▶ _Activity_: Beneath this instruction is a listing. Transcribe from it only the stretch from the line with "The width and height of the screenshot is (937, 730)." through the line with "Given: Add Position animator plus icon", both end lines included, exactly as written.

▶ _Recorded information_:
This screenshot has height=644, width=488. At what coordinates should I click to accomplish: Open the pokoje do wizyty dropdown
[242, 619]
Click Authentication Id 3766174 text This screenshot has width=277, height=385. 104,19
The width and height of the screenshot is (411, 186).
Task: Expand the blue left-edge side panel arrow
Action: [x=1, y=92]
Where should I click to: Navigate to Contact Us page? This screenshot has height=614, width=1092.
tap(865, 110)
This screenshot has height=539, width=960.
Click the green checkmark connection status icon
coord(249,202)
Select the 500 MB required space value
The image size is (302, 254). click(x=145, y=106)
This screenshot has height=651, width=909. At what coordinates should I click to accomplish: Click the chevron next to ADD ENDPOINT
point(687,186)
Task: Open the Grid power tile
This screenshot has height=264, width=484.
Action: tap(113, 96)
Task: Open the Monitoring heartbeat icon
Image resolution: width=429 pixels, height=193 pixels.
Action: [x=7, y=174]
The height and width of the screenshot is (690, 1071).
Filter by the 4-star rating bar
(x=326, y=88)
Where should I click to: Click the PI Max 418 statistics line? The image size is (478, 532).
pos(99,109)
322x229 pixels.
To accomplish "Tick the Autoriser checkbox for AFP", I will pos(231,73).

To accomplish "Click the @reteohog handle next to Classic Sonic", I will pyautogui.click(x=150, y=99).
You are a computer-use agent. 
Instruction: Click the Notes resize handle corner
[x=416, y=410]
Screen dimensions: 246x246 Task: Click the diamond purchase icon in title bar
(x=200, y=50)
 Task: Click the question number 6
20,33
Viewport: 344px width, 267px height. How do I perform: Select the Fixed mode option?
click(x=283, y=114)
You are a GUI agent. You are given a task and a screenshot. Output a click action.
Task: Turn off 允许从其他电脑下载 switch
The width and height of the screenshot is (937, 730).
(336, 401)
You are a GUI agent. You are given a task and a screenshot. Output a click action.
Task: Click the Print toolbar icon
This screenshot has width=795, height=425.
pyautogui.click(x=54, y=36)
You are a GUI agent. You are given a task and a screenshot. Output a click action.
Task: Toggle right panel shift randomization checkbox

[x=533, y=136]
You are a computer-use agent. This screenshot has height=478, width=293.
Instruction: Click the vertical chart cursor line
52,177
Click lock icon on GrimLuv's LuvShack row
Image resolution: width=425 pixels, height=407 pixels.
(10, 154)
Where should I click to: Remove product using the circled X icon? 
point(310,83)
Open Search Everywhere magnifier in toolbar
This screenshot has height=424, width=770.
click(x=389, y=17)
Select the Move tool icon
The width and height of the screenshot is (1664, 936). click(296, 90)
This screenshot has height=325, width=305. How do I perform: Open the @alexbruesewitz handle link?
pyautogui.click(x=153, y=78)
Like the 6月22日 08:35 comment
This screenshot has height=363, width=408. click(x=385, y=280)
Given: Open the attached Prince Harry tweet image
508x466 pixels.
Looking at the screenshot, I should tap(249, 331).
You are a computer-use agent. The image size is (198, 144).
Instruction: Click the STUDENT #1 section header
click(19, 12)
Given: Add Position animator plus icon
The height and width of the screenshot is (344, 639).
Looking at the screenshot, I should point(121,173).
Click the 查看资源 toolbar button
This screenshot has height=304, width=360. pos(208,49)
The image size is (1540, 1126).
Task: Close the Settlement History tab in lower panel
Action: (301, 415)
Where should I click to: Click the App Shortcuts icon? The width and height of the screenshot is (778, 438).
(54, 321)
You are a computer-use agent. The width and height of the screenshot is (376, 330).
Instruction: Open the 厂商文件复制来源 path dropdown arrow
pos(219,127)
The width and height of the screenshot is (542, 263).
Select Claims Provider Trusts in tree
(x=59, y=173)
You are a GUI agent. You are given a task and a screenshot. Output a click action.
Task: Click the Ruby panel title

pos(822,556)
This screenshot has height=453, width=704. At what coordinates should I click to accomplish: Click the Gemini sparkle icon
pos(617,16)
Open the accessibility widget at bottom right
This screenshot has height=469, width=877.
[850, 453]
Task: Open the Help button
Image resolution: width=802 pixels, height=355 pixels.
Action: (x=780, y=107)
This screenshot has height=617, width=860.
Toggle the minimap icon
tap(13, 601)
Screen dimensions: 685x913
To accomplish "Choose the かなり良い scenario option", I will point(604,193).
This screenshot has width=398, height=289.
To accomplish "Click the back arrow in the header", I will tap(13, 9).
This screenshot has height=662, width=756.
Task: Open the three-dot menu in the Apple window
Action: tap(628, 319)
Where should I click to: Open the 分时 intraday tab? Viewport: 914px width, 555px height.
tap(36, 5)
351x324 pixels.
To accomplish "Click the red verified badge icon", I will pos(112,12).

▶ _Solution to the problem_:
The width and height of the screenshot is (937, 730).
(336, 401)
You are a GUI agent. You are given a task and a screenshot. Output a click action.
Task: Click the Print toolbar icon
This screenshot has width=795, height=425.
pyautogui.click(x=54, y=36)
You are a GUI agent. You are given a task and a screenshot. Output a click action.
Task: Toggle right panel shift randomization checkbox

[x=533, y=136]
You are a computer-use agent. This screenshot has height=478, width=293.
Instruction: Click the vertical chart cursor line
52,177
Click lock icon on GrimLuv's LuvShack row
Image resolution: width=425 pixels, height=407 pixels.
(10, 154)
Where should I click to: Remove product using the circled X icon? 
point(310,83)
Open Search Everywhere magnifier in toolbar
This screenshot has height=424, width=770.
click(x=389, y=17)
Select the Move tool icon
The width and height of the screenshot is (1664, 936). click(296, 90)
This screenshot has height=325, width=305. How do I perform: Open the @alexbruesewitz handle link?
pyautogui.click(x=153, y=78)
Like the 6月22日 08:35 comment
This screenshot has height=363, width=408. click(x=385, y=280)
Given: Open the attached Prince Harry tweet image
508x466 pixels.
Looking at the screenshot, I should tap(249, 331).
You are a computer-use agent. The image size is (198, 144).
Instruction: Click the STUDENT #1 section header
click(19, 12)
Given: Add Position animator plus icon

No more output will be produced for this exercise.